[Consigne]: Poursuivez la critique du film Que justice soit faite après sa dernière phrase.

[Extrait fourni]:
□ □ □ □ □

Que justice soit faite

Que justice soit faite
Titre original:Que justice soit faite
Réalisateur:F. Gary Gray
Sortie:Cinéma
Durée:109 minutes
Date:22 décembre 2010
Note:
La femme et la fille de Clyde Shelton sont sauvagement assassinées devant ses yeux. Alors que les deux coupables sont vite appréhendés, les preuves ne suffisent que pour en condamner un, Ames, à la peine capitale. Pour l’autre, Darby, le procureur de la Philadelphie Nick Rice accepte un compromis qui l’enverra derrière les barreaux pour un certain temps. Dix ans plus tard, la sentence d’Ames doit enfin être exécutée. Mais l’injection du poison mortel ne se passe pas comme prévu. Cet acte de sabotage n’est que la première étape d’une série d’enlèvements et de meurtres, orchestrée par Shelton pour montrer à Rice et à toute la ville à quel point le système judiciaire est immoral.

Critique de Tootpadu

Une sortie française maintes fois repoussée, pour être enfin calée en pleine période de Noël –quinze mois après la première américaine – et de surcroît affublée d’une affiche hideuse : tout prédestinait Que justice soit faite à n’être qu’un produit mercantile de basse qualité, largué discrètement par son distributeur avant la fin de l’année. Même si le nouveau film de F. Gary Gray contient son lot d’absurdités, notamment un dénouement qui tient à un raisonnement temporel trop juste pour être crédible, il constitue un retour pas sans charme vers ces thrillers des années 1990, où des cerveaux machiavéliques tenaient en haleine toute la panoplie des institutions américaines. A cette époque d’avant le 11 septembre 2001, la menace d’un terrorisme susceptible de paralyser la vie d’un pays tout entier inspirait les scénaristes hollywoodiens justement parce qu’elle relevait encore largement de la fiction. De nos jours, la réalité a hélas rattrapé ces idées qui apparaissent auparavant farfelues, sans que ce film tienne réellement compte de ce changement de donne majeur.

□ □ □ □ □

[Données fournies]:
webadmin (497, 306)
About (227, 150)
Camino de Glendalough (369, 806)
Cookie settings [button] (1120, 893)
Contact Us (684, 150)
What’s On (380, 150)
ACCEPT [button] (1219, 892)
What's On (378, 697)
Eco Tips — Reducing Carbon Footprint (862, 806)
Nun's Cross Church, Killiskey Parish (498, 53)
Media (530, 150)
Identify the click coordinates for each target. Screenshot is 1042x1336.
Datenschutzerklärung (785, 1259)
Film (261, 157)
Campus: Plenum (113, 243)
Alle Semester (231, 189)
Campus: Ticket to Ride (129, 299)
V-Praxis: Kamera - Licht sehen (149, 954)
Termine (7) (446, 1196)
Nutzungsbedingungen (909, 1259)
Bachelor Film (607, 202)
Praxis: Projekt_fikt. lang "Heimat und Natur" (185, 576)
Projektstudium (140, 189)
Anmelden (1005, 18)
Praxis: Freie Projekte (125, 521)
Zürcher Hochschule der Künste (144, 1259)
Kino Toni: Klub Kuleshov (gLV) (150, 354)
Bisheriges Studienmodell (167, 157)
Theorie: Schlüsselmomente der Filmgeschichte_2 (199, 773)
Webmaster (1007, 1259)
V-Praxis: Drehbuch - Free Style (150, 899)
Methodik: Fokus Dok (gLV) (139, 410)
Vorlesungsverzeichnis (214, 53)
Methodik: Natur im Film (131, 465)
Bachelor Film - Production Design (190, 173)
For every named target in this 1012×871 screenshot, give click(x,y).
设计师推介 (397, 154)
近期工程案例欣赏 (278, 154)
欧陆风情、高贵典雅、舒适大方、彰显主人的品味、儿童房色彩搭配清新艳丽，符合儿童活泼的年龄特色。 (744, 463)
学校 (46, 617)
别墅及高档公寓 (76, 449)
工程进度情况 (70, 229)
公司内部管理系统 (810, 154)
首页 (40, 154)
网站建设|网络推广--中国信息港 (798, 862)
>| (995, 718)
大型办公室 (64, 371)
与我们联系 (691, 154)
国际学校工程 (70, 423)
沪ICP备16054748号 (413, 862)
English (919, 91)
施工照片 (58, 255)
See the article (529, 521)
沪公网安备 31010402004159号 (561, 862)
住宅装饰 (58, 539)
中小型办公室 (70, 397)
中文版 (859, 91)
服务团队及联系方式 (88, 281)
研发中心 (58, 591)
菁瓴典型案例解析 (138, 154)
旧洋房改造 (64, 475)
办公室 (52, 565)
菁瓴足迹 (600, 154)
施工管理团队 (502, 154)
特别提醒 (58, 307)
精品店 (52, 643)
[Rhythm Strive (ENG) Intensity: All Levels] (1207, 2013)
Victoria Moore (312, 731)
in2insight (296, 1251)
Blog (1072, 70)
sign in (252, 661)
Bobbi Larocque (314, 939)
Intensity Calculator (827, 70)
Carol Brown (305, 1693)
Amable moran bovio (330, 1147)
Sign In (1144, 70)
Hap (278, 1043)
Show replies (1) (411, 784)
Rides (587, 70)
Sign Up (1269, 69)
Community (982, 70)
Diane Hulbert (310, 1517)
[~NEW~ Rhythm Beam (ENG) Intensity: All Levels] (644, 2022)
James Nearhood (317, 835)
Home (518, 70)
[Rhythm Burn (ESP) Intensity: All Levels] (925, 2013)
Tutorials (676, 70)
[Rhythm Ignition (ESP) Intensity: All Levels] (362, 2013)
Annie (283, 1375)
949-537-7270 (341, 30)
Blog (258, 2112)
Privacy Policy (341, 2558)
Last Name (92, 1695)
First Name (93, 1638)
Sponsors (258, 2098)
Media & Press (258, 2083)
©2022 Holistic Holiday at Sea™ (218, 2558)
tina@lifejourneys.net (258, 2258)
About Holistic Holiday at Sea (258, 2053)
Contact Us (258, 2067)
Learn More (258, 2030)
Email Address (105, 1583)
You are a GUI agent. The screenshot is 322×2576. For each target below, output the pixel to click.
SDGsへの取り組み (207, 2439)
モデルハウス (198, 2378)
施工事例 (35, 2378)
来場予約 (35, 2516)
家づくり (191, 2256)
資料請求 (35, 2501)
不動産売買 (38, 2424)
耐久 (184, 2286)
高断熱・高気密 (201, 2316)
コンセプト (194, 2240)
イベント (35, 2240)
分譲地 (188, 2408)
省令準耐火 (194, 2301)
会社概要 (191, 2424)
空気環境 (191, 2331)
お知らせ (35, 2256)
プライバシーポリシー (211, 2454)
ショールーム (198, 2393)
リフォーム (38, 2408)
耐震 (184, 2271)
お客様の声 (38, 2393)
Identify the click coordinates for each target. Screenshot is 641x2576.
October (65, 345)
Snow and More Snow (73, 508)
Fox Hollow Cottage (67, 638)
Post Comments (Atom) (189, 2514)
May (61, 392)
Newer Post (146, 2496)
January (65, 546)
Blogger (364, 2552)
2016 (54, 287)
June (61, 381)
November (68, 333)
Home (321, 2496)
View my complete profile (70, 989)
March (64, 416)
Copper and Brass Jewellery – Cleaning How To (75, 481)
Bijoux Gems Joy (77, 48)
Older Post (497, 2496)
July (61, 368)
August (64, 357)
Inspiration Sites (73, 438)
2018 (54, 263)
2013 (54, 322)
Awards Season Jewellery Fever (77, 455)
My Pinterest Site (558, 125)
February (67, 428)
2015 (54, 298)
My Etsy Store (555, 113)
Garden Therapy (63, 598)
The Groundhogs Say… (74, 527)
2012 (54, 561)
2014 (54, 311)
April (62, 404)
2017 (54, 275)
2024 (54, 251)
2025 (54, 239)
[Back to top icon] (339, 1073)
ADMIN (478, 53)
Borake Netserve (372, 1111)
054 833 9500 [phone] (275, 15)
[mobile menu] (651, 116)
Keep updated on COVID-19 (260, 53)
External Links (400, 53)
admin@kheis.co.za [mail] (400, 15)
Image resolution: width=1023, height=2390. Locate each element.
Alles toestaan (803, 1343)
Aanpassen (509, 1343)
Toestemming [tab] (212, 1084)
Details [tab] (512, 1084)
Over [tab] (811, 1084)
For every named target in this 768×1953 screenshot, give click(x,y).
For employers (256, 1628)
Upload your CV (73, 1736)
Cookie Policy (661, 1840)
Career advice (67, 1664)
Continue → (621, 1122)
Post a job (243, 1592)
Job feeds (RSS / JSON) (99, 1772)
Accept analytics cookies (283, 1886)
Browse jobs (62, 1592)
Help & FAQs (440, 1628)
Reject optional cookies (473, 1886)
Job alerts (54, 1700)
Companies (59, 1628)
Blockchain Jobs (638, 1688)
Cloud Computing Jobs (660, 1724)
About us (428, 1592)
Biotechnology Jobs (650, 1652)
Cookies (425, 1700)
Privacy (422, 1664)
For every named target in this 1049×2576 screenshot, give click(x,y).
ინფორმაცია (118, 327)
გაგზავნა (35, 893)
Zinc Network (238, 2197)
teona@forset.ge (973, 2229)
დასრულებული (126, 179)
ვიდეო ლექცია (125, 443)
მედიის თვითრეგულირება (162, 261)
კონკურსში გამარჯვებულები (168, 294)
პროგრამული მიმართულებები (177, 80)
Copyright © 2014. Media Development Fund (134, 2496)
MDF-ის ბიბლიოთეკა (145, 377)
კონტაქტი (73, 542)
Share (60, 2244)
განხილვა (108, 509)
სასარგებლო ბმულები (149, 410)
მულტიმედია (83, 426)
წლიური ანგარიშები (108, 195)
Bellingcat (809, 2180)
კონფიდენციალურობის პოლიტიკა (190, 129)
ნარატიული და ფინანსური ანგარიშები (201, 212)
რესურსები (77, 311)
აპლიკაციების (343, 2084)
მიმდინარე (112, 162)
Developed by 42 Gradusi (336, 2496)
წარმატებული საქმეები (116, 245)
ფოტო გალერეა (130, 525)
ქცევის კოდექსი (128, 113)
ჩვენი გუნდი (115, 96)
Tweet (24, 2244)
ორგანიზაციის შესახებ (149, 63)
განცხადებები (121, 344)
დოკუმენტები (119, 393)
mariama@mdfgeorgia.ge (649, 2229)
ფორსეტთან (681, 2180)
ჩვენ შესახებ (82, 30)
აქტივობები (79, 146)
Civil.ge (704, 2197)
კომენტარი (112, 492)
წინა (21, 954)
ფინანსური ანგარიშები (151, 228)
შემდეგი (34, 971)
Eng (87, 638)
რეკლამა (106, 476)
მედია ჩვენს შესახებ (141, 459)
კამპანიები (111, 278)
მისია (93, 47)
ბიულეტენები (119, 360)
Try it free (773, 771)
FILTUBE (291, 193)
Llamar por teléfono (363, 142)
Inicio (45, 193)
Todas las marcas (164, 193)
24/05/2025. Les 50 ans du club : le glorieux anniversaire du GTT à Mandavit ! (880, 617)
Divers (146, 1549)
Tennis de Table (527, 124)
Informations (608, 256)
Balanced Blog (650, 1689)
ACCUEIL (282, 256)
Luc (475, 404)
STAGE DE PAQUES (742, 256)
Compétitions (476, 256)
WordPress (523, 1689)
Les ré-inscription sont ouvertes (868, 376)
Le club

□ □ □ □ □

[Résultat]:
La guéguerre que l’avocat pragmatique et le méchant idéaliste se livrent évolue par conséquent comme dans un vase clos. Les attentats spectaculaires et la tension dramatique, qui monte d’un cran chaque fois que Shelton élimine un autre associé du procès à l’issue moralement insatisfaisante pour lui, priment sur la plausibilité et le réalisme de cette intrigue manichéenne. Les actes barbares du justicier auto-proclamé sont aussi peu légitimes que ceux de Hannibal Lecter ou de John Doe dans Seven de David Fincher. A l’encontre de son ancêtre filmique, Charles Bronson dans Un justicier dans la ville de Michael Winner, le personnage interprété par Gerard Butler vise une sorte de rétablissement de l’ordre mégalomane, qui dépasse largement la simple punition expéditive de ceux qui lui ont causé du tort. Le peu de sympathie que l‘on pouvait éprouver à son encontre au début du film se mue en un sentiment plus antipathique, au fur et à mesure que sa folie meurtrière sort du contexte déjà discutable de l’équation biblique de l’« œil pour œil, dent pour dent ». De même, à l’image des films d’horreur qui perdent beaucoup de leur intérêt, une fois que l’origine du mal est dévoilée, la suprématie tactique du méchant est sévèrement diminuée suite à la découverte du mode opératoire de sa croisade.
En renouant avec ses débuts et un autre film de genre très solide, Négociateur, le réalisateur F. Gary Gray nous ferait presque oublier l’atrocité comique qu’était Be cool. Sa mise en scène joliment traditionnelle des forces de l’ordre, à travers des vols en hélicoptère et des propos de fermeté de la part du maire qui cachent mal l’impuissance de la police face à la mécanique implacable du plan de leur adversaire sans scrupule, participe autant au succès tout relatif du film que sa capacité d’arracher des interprétations plutôt sobres aux deux cabotins potentiels Jamie Foxx et Gerard Butler.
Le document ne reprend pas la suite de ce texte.